— TRY IT —
Given the material below, output exactly the lines from the line with "This screenshot has width=445, height=193." to the line with "Task: Click in the Office 365 Email field", both ends included, and no other lines.
[INFORMATION SUPPLIED]
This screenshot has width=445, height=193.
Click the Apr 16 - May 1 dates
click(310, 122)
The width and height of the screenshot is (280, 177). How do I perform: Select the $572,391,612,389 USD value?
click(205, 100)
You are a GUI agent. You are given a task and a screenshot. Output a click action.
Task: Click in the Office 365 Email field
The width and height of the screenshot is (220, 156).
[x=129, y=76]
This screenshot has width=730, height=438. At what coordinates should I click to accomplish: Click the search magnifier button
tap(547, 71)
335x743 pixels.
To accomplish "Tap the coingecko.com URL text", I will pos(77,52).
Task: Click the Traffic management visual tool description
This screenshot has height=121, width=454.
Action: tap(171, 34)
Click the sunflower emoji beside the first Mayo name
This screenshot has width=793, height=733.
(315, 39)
[/INFORMATION SUPPLIED]
[INFORMATION SUPPLIED]
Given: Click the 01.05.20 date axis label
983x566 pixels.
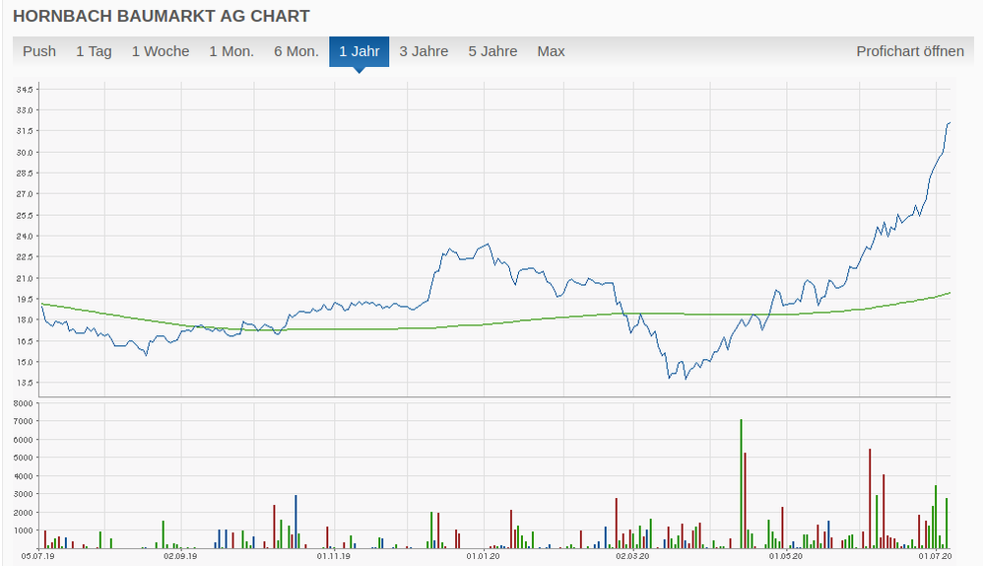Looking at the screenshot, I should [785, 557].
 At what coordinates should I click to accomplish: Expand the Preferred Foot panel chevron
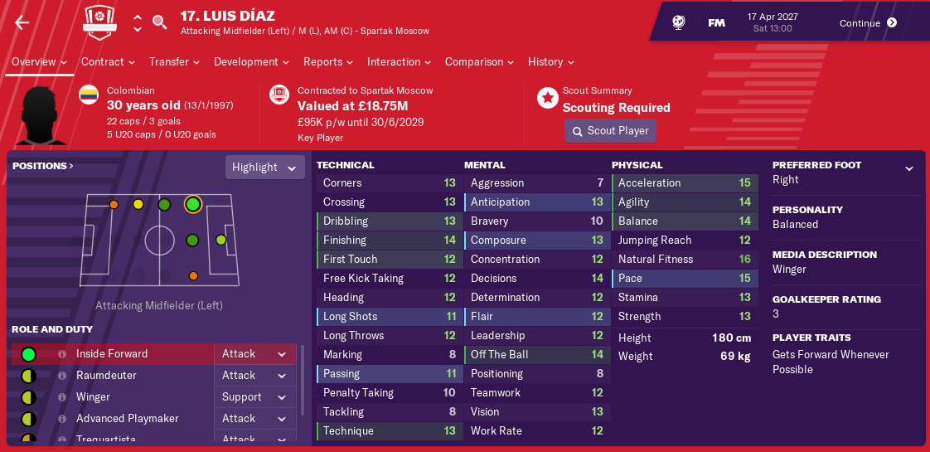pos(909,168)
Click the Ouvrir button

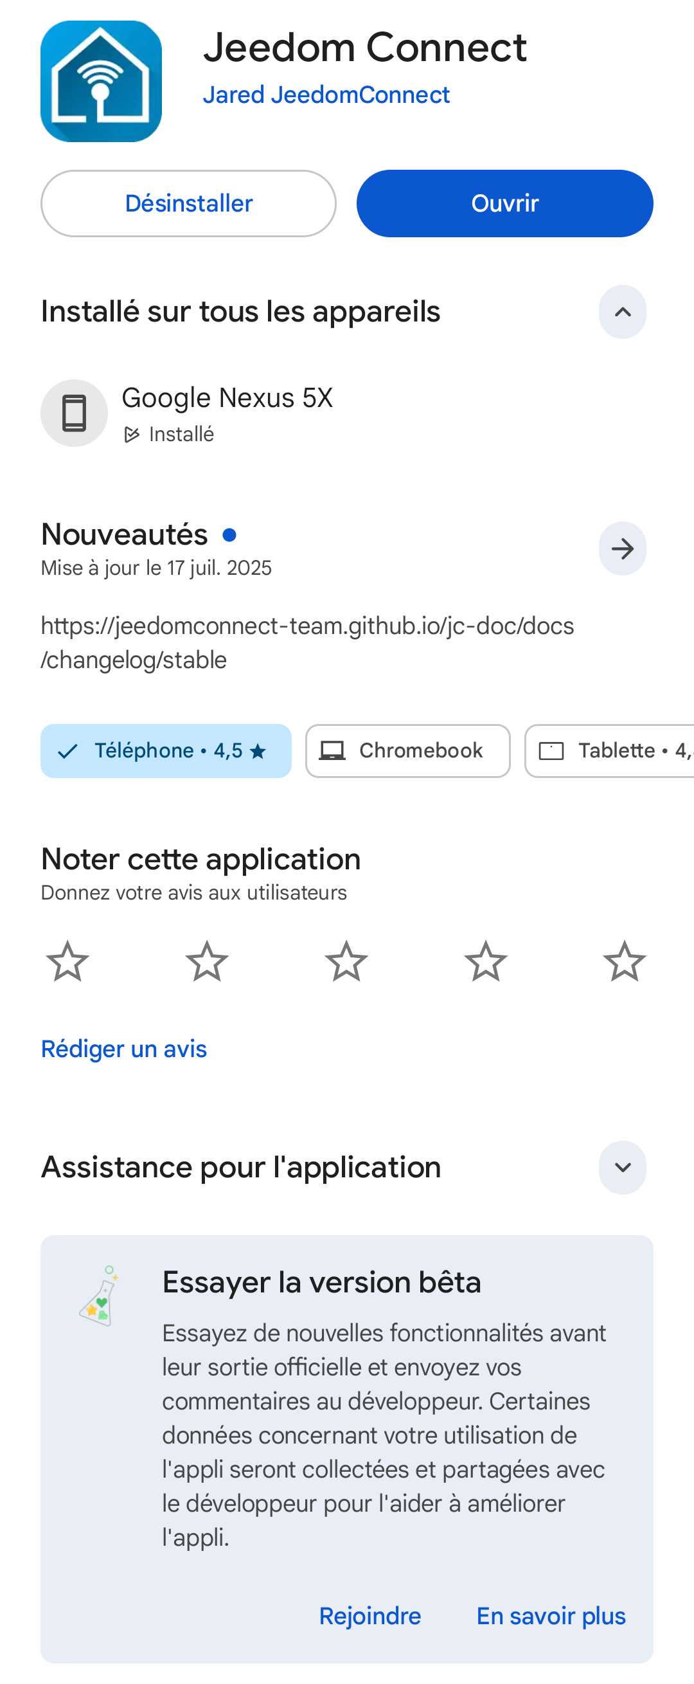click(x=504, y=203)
[/INFORMATION SUPPLIED]
[INFORMATION SUPPLIED]
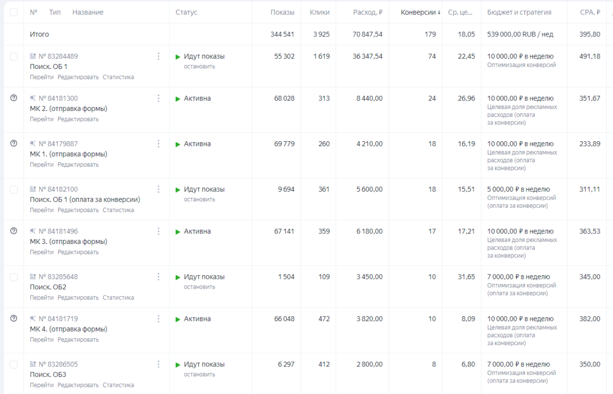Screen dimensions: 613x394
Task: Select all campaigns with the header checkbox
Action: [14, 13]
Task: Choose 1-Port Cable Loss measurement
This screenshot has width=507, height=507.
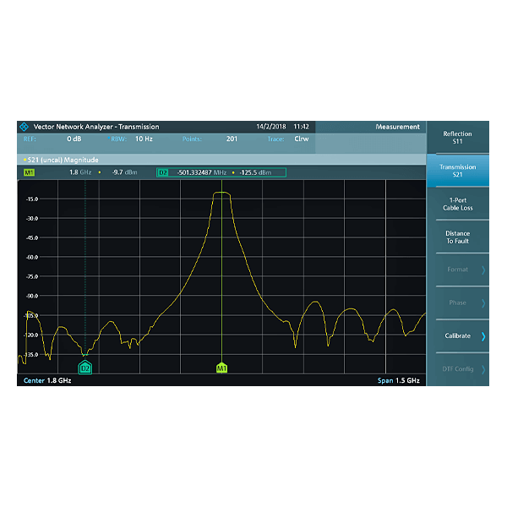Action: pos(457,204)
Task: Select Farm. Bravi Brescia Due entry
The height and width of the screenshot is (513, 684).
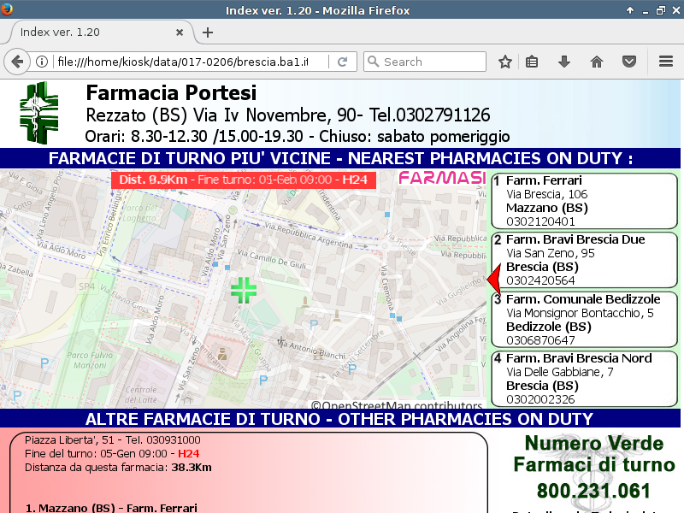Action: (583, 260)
[/INFORMATION SUPPLIED]
— ANSWER —
This screenshot has width=445, height=193.
Click the Apr 16 - May 1 dates
click(310, 122)
The width and height of the screenshot is (280, 177). How do I perform: Select the $572,391,612,389 USD value?
click(205, 100)
You are a GUI agent. You are given a task and a screenshot. Output a click action.
Task: Click in the Office 365 Email field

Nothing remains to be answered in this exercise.